Stored records
---
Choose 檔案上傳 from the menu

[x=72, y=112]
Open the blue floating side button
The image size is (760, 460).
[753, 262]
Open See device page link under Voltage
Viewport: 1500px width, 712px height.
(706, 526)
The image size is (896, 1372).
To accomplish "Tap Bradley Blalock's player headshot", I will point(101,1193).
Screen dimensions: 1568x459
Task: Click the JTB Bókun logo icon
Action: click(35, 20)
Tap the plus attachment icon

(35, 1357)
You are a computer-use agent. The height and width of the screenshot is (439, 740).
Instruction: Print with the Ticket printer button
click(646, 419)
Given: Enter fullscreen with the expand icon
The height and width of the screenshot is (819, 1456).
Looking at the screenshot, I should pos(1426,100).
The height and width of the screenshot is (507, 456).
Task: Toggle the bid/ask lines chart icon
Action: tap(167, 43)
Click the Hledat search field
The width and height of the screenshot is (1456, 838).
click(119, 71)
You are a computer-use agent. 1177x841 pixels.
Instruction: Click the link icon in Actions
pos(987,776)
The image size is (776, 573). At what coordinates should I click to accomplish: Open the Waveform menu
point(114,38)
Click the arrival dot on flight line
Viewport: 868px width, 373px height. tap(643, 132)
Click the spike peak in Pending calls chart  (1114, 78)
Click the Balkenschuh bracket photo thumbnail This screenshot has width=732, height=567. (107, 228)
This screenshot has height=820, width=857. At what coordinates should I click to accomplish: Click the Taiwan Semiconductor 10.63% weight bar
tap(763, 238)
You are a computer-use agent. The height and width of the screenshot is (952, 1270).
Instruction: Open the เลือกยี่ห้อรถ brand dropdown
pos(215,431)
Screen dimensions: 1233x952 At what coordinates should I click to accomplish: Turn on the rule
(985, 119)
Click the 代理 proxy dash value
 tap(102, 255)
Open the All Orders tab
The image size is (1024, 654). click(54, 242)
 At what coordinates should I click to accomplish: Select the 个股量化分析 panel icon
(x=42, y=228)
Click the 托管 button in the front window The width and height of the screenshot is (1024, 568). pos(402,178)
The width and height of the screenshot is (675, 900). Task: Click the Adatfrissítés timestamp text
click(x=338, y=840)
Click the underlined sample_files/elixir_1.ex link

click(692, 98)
---
[Exercise directions]:
Print every one of the records above again, line for line and without any changes.

[Correct answer]:
Choose 檔案上傳 from the menu

[x=72, y=112]
Open the blue floating side button
The image size is (760, 460).
[753, 262]
Open See device page link under Voltage
Viewport: 1500px width, 712px height.
(706, 526)
The image size is (896, 1372).
To accomplish "Tap Bradley Blalock's player headshot", I will point(101,1193).
Screen dimensions: 1568x459
Task: Click the JTB Bókun logo icon
Action: click(35, 20)
Tap the plus attachment icon

(35, 1357)
You are a computer-use agent. The height and width of the screenshot is (439, 740).
Instruction: Print with the Ticket printer button
click(646, 419)
Given: Enter fullscreen with the expand icon
The height and width of the screenshot is (819, 1456).
Looking at the screenshot, I should pos(1426,100).
The height and width of the screenshot is (507, 456).
Task: Toggle the bid/ask lines chart icon
Action: tap(167, 43)
Click the Hledat search field
The width and height of the screenshot is (1456, 838).
click(119, 71)
You are a computer-use agent. 1177x841 pixels.
Instruction: Click the link icon in Actions
pos(987,776)
The image size is (776, 573). At what coordinates should I click to accomplish: Open the Waveform menu
point(114,38)
Click the arrival dot on flight line
Viewport: 868px width, 373px height. tap(643, 132)
Click the spike peak in Pending calls chart  (1114, 78)
Click the Balkenschuh bracket photo thumbnail This screenshot has width=732, height=567. (107, 228)
This screenshot has height=820, width=857. At what coordinates should I click to accomplish: Click the Taiwan Semiconductor 10.63% weight bar
tap(763, 238)
You are a computer-use agent. The height and width of the screenshot is (952, 1270).
Instruction: Open the เลือกยี่ห้อรถ brand dropdown
pos(215,431)
Screen dimensions: 1233x952 At what coordinates should I click to accomplish: Turn on the rule
(985, 119)
Click the 代理 proxy dash value
 tap(102, 255)
Open the All Orders tab
The image size is (1024, 654). click(54, 242)
 At what coordinates should I click to accomplish: Select the 个股量化分析 panel icon
(x=42, y=228)
Click the 托管 button in the front window The width and height of the screenshot is (1024, 568). pos(402,178)
The width and height of the screenshot is (675, 900). Task: Click the Adatfrissítés timestamp text
click(x=338, y=840)
Click the underlined sample_files/elixir_1.ex link

click(692, 98)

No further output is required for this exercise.